#### EXERCISE DESCRIPTION:
Extend the article below on lasting sexual side effects linked to SSRI antidepressants, starting right after its final sentence.

The Hidden Epidemic of Sexual Dysfunction Which Experts Blame on SSRI Antidepressants
Oct 3, 2022
by Jo MacFarlane
Patients on antidepressants are not being warned of the risk that the pills could permanently ruin their sex lives, experts say.
The Mail on Sunday has been contacted by a number of patients who claim to have been left with ‘life-changing’ sexual problems after taking a class of the drugs known as selective serotonin reuptake inhibitors (SSRIs) to ease symptoms of depression and anxiety.
In the past year, about one in eight people in the UK were prescribed antidepressants, which includes SSRIs, according to the latest official figures – a number that has soared since the pandemic.
They can prove transformative for many people, but are linked with side effects. It has long been known, for example, that those taking them, both men and women, can experience a drop in libido.
But some patients claim the effects have been more persistent and have continued, or even worsened, years after they stopped taking the drugs. Some have had problems for decades.

#### DATASET EXCERPT:
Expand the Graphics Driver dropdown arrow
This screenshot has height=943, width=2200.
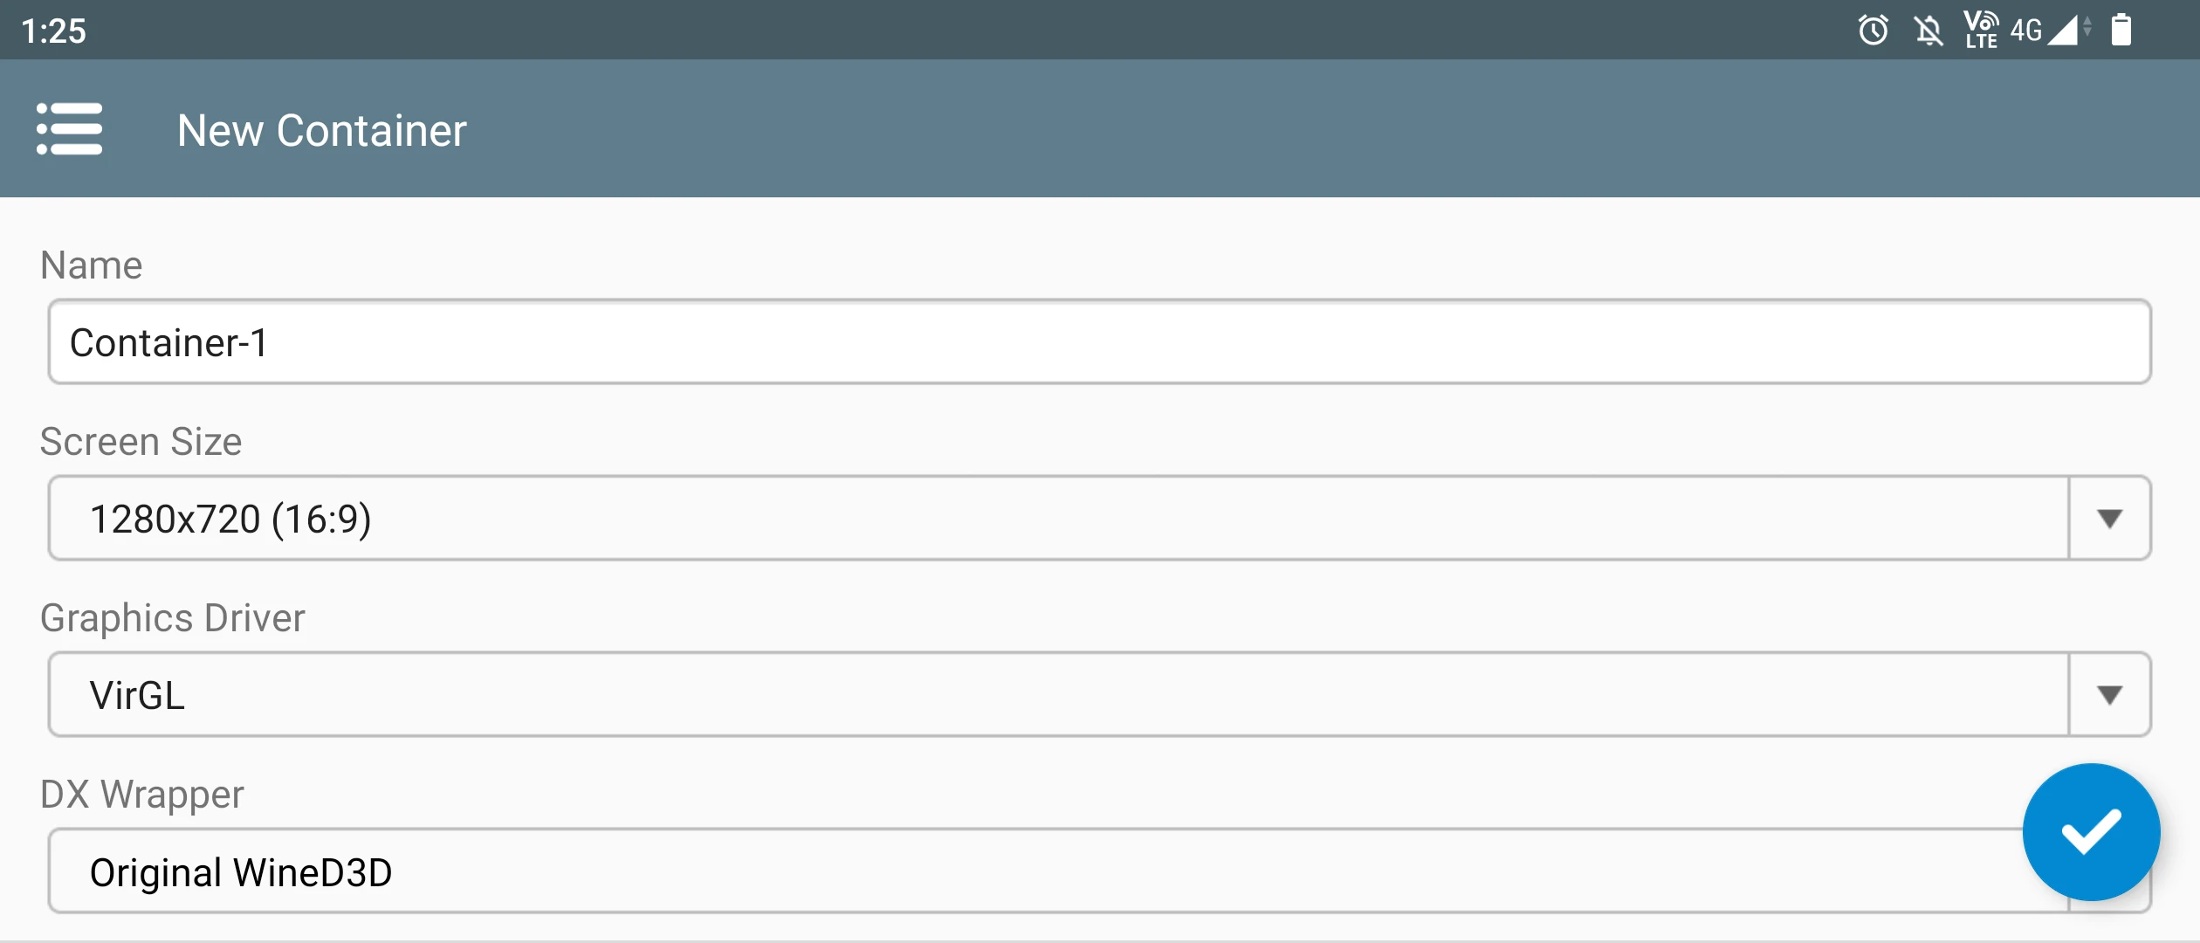2109,695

#### TASK ANSWER:
The symptoms they describe are strikingly similar. Genital numbness – a total lack of sensation around the groin – and for men, erectile dysfunction. Both men and women experience a condition known as anorgasmia – a difficulty in reaching orgasm, and if they do climax, it is weak or without pleasure. As one woman put it: ‘It’s like a sneeze.’
Many report they no longer experience sexual or romantic attraction at all, and have been left with an emotional numbness. Most have seen relationships collapse as a result, while others have missed out on the chance to have children. Some have never experienced pleasure during sex – called anhedonia – and worry they never will.
Significantly, all have found their symptoms repeatedly dismissed by medical professionals, who insist they are linked to their underlying depression and not the pills.
…And this is the heart of the issue. While what these patients have experienced is recognised in the medical literature – and even has a name: post-SSRI sexual dysfunction, or PSSD – there is little evidence or research that proves a definitive link to the drugs.
…An increasing number of experts say there is enough evidence to show post-SSRI sexual dysfunction is plausible but that further work is needed to evaluate the risks.